# Grants



## jyenish (Jul 14, 2005)

Here is a question that anyone who knows may not want to answer for obvious reasons. 

So I will begining Grad. School this fall, and while I have a stipent, I am curious if anyone knows about any grants that I could apply for that have to do with Tech Theater. I really don't want to have to get a job outside of the the theater I will be working in and I am just curious if anyone has any good grants or ideas where I could find out, besides Googling it (I tried that).


----------



## Mayhem (Jul 15, 2005)

Start by talking to people involved in the school as they may have the information that you require. 

As I am not in the US I am not in a position to give you specific advice. However, as a post grad student, I have been given several potential sources of funding (mainly gov) for when (if) I commence my doctoral studies.

Most of them need to be applied for 12 months in advance so you will need to look at that aspect as well.

Again - this may be different in the US.


----------



## ship (Jul 15, 2005)

Most of the graduate students I knew were working for the theater in teaching classes or being a slave in the shop for primary pay, designing at local theaters and schools and working as a stage hand for the local civic center or road house theater.

There are grants out there, but I forget who is doing them - once in a while a blurb in the trade magazines about X person won Y companie's grant.

I agree with talking to the school. While most of the grad students I was in school with were poor, they did have sufficient income coming in.

This might also be a question to ask on stagecraft or to E-Mail some of the college professors from that forum about directly.

Good luck by the way on the Masters. What's your primary study?


----------



## jyenish (Jul 16, 2005)

I appreciate the comments I've received so far. To answer a question or two I have spoken to the department and they have little idea about tech scholarships. While they do recieve department grants individual grants they are pretty clueless about it. 

As to my Studies, I will be an MFA student studying Theatrical Lighting Design. I am uber excited for the program since this will be the first time I will have had any classes in lighting. In high school and college I was the only one interested in lighting, everyone else wanted to act or direct. But in those years I have learned alot form working with other designers, reading everything printed I could, and just practicing the trade. 

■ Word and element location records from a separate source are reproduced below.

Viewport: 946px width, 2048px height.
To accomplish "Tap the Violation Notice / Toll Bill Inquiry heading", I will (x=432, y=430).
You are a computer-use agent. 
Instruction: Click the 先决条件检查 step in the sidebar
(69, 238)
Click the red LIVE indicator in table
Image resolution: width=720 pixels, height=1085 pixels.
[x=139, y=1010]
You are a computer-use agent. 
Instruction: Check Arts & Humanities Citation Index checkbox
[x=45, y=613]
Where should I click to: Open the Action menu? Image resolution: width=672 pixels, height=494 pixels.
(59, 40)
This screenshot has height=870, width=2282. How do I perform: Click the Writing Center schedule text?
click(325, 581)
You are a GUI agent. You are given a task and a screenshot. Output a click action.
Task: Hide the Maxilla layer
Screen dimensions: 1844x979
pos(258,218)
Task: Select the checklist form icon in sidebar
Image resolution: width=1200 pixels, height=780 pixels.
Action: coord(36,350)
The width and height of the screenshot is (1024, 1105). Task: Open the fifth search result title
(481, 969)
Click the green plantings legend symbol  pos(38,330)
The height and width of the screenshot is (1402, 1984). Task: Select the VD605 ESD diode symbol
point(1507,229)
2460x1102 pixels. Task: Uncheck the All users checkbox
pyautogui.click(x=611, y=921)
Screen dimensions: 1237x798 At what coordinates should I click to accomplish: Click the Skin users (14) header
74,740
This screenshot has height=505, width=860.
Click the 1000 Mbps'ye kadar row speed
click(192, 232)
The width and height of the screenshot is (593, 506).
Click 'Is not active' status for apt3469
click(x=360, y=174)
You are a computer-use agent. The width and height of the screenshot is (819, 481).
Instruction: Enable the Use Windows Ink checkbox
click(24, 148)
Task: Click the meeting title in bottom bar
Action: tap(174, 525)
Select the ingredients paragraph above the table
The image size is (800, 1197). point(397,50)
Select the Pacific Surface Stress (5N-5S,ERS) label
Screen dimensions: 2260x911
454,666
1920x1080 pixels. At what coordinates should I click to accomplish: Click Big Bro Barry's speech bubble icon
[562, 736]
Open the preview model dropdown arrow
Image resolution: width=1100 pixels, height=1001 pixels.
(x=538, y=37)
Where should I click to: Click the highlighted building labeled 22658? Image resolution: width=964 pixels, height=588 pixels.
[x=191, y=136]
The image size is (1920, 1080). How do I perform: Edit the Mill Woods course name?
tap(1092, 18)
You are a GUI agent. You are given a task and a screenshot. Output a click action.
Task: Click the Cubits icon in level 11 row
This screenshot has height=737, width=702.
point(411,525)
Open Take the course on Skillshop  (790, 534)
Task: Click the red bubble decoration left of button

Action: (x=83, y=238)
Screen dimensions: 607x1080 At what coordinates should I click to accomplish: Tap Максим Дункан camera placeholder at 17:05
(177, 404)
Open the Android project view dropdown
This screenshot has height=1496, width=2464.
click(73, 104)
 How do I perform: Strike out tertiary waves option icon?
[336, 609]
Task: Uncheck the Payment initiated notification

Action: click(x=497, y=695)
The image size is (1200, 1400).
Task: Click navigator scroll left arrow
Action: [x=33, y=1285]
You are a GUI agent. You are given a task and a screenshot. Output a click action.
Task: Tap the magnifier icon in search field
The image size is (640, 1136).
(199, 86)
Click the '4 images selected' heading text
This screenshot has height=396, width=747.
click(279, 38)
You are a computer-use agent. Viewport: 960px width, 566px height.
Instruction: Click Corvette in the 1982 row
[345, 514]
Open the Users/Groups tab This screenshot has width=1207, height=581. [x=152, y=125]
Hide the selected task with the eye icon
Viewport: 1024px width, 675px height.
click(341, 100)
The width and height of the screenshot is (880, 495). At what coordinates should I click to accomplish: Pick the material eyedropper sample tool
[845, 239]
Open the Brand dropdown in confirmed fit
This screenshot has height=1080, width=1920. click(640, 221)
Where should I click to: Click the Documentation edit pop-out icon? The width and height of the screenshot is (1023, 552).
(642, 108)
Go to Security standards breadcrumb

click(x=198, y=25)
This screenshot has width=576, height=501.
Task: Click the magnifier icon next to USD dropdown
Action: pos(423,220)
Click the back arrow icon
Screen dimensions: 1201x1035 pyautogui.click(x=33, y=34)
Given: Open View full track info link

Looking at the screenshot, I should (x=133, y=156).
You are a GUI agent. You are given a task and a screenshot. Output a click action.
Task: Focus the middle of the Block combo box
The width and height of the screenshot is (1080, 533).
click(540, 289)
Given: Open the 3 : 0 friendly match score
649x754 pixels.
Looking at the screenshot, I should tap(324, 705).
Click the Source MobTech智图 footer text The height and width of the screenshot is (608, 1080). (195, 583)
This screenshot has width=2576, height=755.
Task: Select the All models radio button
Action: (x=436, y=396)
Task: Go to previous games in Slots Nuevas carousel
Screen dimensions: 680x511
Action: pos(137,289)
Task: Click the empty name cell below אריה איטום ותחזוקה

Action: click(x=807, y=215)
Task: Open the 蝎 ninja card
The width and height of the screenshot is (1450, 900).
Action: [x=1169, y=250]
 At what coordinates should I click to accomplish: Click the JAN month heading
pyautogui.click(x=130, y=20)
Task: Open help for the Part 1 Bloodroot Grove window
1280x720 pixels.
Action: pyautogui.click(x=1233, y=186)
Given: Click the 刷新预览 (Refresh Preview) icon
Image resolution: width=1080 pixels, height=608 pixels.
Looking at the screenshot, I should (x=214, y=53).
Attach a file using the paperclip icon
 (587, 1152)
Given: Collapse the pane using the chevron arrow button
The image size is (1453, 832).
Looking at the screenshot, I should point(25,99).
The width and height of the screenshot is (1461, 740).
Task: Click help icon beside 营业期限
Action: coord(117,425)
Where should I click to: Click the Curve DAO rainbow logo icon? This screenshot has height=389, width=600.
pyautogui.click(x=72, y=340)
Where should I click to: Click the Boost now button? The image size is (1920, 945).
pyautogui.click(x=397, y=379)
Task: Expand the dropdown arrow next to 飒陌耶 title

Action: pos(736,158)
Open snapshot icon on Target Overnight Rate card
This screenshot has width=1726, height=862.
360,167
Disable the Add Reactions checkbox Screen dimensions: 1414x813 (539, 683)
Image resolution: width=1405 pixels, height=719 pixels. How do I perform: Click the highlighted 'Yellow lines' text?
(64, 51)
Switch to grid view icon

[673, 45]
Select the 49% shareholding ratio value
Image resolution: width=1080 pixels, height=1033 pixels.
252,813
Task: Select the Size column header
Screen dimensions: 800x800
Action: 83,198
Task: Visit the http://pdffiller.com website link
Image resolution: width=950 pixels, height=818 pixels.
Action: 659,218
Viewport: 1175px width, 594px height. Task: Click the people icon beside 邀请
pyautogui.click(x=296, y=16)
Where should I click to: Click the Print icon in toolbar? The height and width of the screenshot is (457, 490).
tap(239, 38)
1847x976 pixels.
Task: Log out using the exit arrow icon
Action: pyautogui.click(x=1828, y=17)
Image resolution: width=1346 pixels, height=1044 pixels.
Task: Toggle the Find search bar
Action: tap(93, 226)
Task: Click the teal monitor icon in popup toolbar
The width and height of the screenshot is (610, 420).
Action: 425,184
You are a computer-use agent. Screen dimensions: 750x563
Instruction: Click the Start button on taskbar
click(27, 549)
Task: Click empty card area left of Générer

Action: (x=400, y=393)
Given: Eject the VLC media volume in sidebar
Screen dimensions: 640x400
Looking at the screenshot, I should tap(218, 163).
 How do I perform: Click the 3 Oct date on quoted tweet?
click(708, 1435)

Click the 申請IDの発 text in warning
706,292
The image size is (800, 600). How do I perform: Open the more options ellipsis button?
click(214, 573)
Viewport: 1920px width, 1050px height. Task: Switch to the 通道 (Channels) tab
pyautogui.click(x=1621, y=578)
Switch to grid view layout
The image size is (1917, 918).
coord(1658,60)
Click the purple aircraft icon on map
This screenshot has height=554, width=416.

As an undergrad I had to work several jobs outside of theater that, while paying the bills, do little more than take time away from my craft, so again I emplore anyone with any ideas out there to put in their two cents.


----------



## zac850 (Jul 16, 2005)

I do not know much about getting grants like that, however are there any regional theaters around you? If so, submit a resume and try to get on there over-hire call list. While it is not steady money, if you can work a strike every week or two, you can hopefully keep a bit of money on the side for a rainy day.


----------



## ship (Jul 16, 2005)

Try contacting the various manufacturers and trade magazines for advice - and do do the stagecraft post. Should you wish I can send you a link to the various manufacterers potentially giving grants. As for government and foundation grants otherwise, I would hope the stagecraft could mention them (probably too late) but otherwise otherwise McArther grants to PBS might have other grants to students. Must be a list or publication somewhere. Who are you talking to at the school? Cover both the secretary to the theater, it's admistrator, your supervisor, and the grant writing people. There is probably a book or website somewhere with the various grants that might be interactive.

Probably also depends much upon current tax code. If a grant is not tax deductable in hard times, it might be done away with for the various manufacturers.

Sorry if not much help, scratching my brain but it's just nothing I have dealt with. In having worked with other grantes on the ohter hand I do know that it's kind of late in the game to be seeking. Perhaps work on next year if nothing else if you can swing the student loans for a year.

Lighting design is cool, where at?


----------



## jyenish (Jul 16, 2005)

Again I appreciate the help in this field, I am a little lost as to what Stagecraft is. Is it another site like this? 

The persons in the department I have talked to have been the PR guy, he is also the grant writer for the dept, and the Lighting Designer. Other than that I don't know too many other profs. or staff in the deptarment. I also figure I may be too late for a grant this year but I am can always have a leg up on it for next year. In addition to that I try to smooth the way out for those students who follow me in the schools I have been at, so what ever I find I can leave for the next guy.

But to answer the question of where I am studying, I will be Minnesota State University at Mankato this fall. I got a pretty good deal out of it. A nice stipent, 75% tution cut and I did my undergrad work at another college in the area and they have hired me to be lighting designer for the school. 

The nice part about that is, not only will I be getting paid to do it, where in the last few years it has been for credit, but I will also be continuing to build up my portfolio.


----------



## ship (Jul 17, 2005)

Check the links section or http://stagecraft.theprices.net/ and subscribe for the digest version.

There is many websites for theater or even repairing cars out there. Each has a different feel to them and expert level. This given the case, for theater there is no compitetion, just differences in home site and feel to them, but best advice being that you should scribe to many and read from them all. Never know where you will get a new idea or advice from or where you can help. Amongst them is Rats nest or something like that, http://forums.delphiforums.com/lightnetwork/start , http://srforums.prosoundweb.com/ - lighting forum, http://www.blue-room.org.uk for a few lighting forums.

Stagecraft list is the top of the list of websites or mailers in that it is the most populated site. From student to expert, most are there and while infrequently it's a mean response or something that's side lined into a seperate discussion, most of the time there will be good advice if not even industry changing discussions on it. Good to stay abrest of what's going on in it as similar as you would with Lighting Dimensions or PLSN.

I contribute to two on-line and two off line. You have your choices in being a reader or poster off and on, line. There is options in commenting on or off line even if you don't find yourself as expert in getting your ideas out.


----------